While the expanding plethora of local ordinances is problematic, researcher William Jeynes argues that additional laws protecting prayer and Bible reading may be the solution.
"The great danger is that people are coming to the conclusion that our Constitution is subject to varying interpretations and therefore they are restricting religious rights," says Jeynes, a senior fellow at the Witherspoon Institute in Princeton, New Jersey.
Jeynes, who also is an Assemblies of God evangelist, has been instrumental in ensuring that the Bible is taught statewide in public schools in nine states. He also helped construct a constitutional prayer amendment that 83 percent of Missouri voters approved in August.
The amendment, passed earlier by overwhelming majorities in the Missouri Senate and House, ensures that public school students can pray over their lunch in a cafeteria and read their Bibles during recess or study hall. More broadly, the amendment guarantees the right of citizens - including elected officials - to pray and to acknowledge God in public settings and on public property.

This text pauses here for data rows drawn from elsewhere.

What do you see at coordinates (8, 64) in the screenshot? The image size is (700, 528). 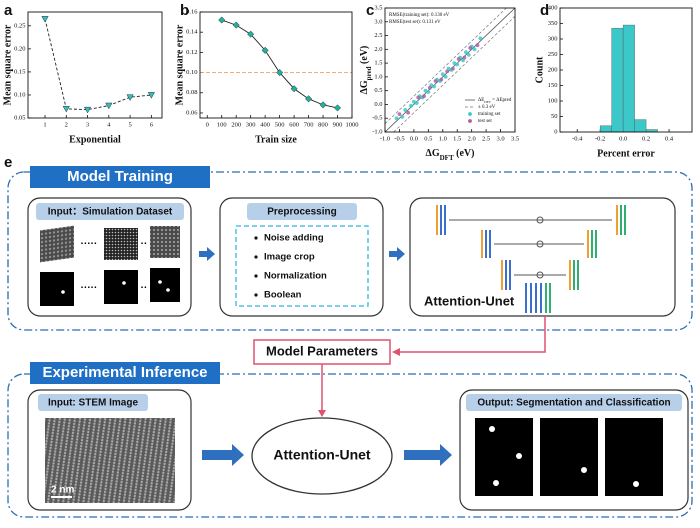 I see `y-axis-label: Mean square error` at bounding box center [8, 64].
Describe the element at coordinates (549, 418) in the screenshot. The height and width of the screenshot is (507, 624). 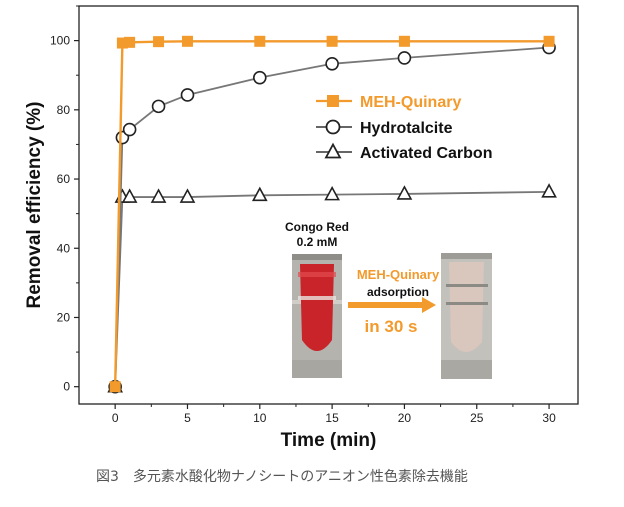
I see `x-tick-label-30: 30` at that location.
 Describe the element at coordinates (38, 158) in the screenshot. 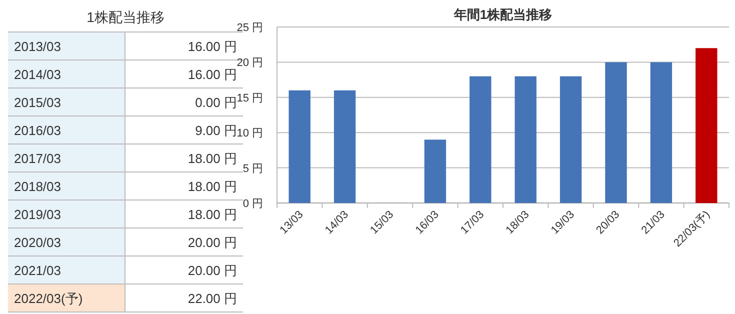

I see `category-label: 2017/03` at that location.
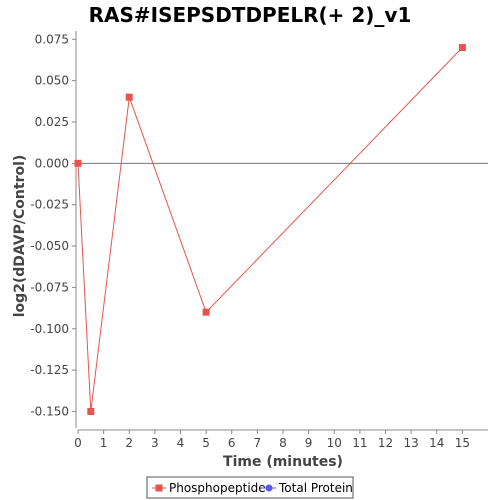 This screenshot has width=500, height=500. What do you see at coordinates (50, 246) in the screenshot?
I see `y-tick-label: -0.050` at bounding box center [50, 246].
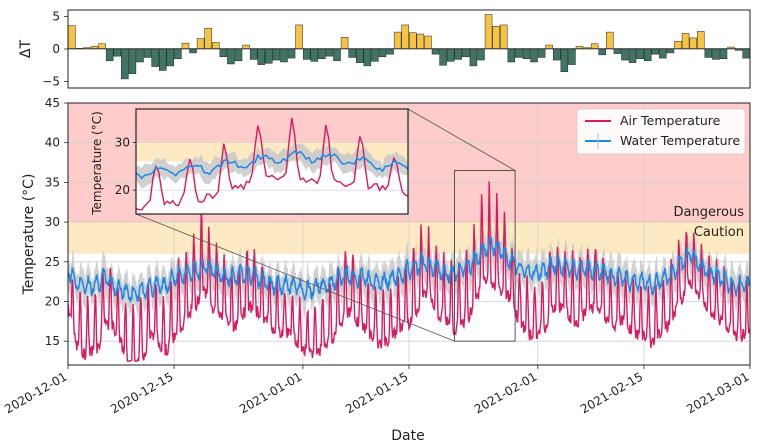 This screenshot has width=764, height=446. Describe the element at coordinates (36, 392) in the screenshot. I see `main-x-tick-label: 2020-12-01` at that location.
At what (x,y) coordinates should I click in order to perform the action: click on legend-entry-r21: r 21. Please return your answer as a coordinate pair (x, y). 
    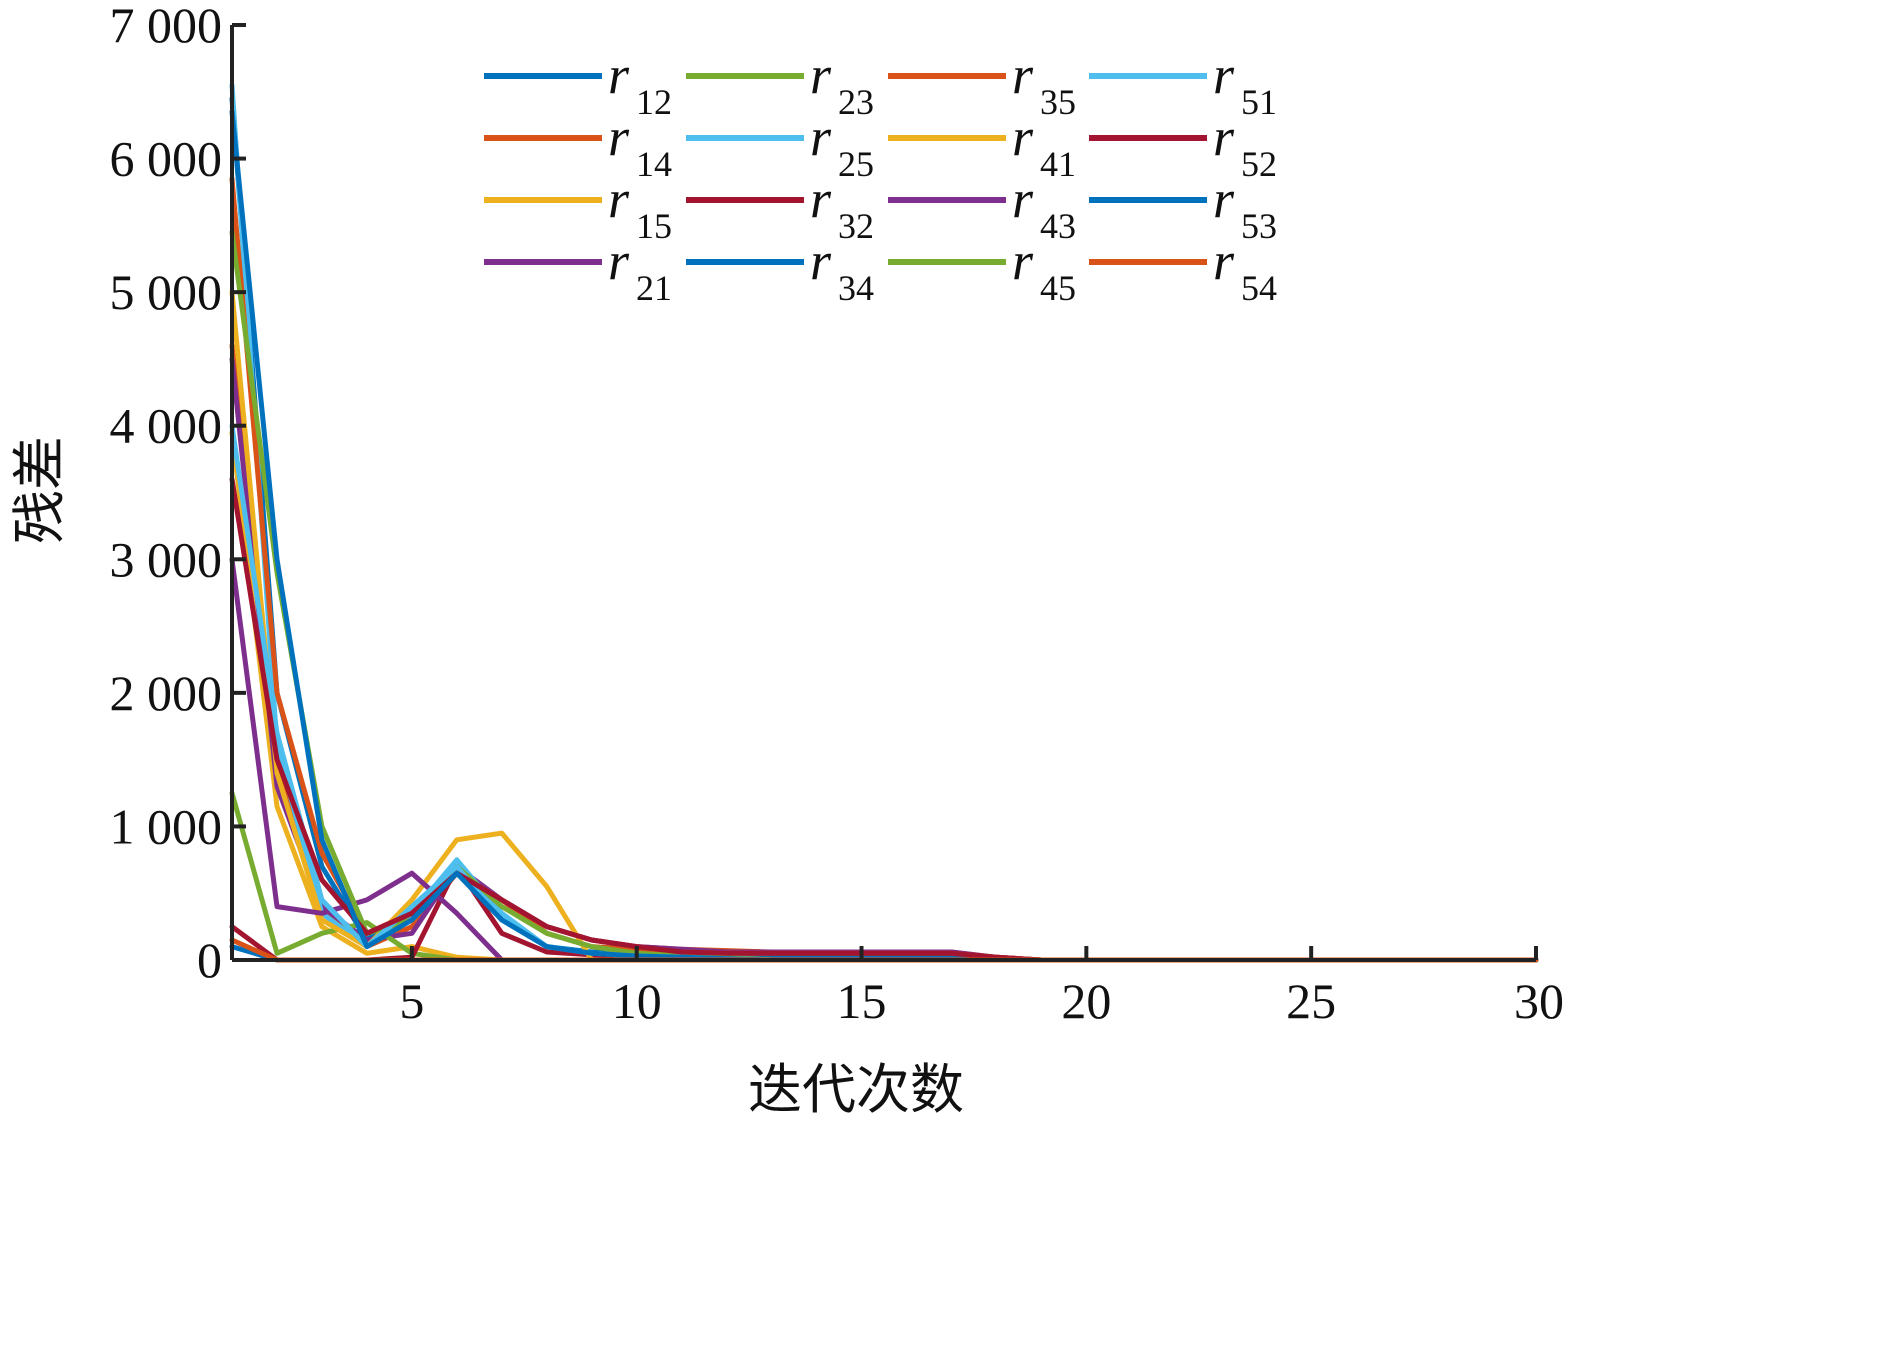
    Looking at the image, I should click on (578, 270).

Jeynes sees the recent spate of city officials trying to curtail religious expression as the fallout from the Supreme Court declaring sponsored Bible reading and organized prayer off limits in public schools half a century ago.
Curtailments have accelerated in numerous school districts, so that now students in some places are suspended for uttering, "Praise the Lord," or even for bringing a Bible to school.
"Subsequently, school administrators who are anti-Christian bigots seem to have more leeway to declare certain freedoms as impermissible," Jeynes says. Whether through ignorance or abuse, enough principals and superintendents are engaged in restricting rights to keep most Christian teachers and students intimidated about talking about their faith in public schools, Jeynes says.
"It's amazing how our society protects the rights of people to say four-letter words, but not to utter a five-letter word: Jesus," Jeynes says.
In Phoenix, The Rutherford Institute tangled with officials over distribution of free water by an Assemblies of God member motivated by compassion. Dana Crow-Smith handed out bottled water on a public sidewalk in 112-degree heat in July and engaged willing passersby in conversations about their religious beliefs.
A city official with the Orwellian title of "neighborhood preservation officer" approached Crow-Smith, who attends Deer Valley Worship Center in the suburb of Peoria, and told her she had to possess a $350 mobile vendor's permit to give away water. The Rutherford Institute informed the city that such action violated Crow-Smith's First Amendment right to freely exercise religion.
In October, Phoenix City Council members struck down the ordinance prohibiting distribution of free water in public.
Rutherford Institute founder John W. Whitehead and Jeynes believe there will be increasing numbers of instances limiting liberties unless and until Christians rise up en masse to protest.
"With so many attacks going on simultaneously, the Christian community becomes weary of fighting," Jeynes says.
Regardless of being discouraged or oppressed, Whitehead says Christians don't have the luxury of failing to respond to bullying officials.
"Churches can't be too comfortable to be bothered," Whitehead says. "It's up to churches to tell government to leave these people alone."
Nevertheless, Whitehead is encouraged by the outcome of the Crow-Smith ordeal.
"This victory in Phoenix shows that one person can stand up and change government for the better," Whitehead says. "The democratic process can work, provided that Americans care enough to make their discontent heard."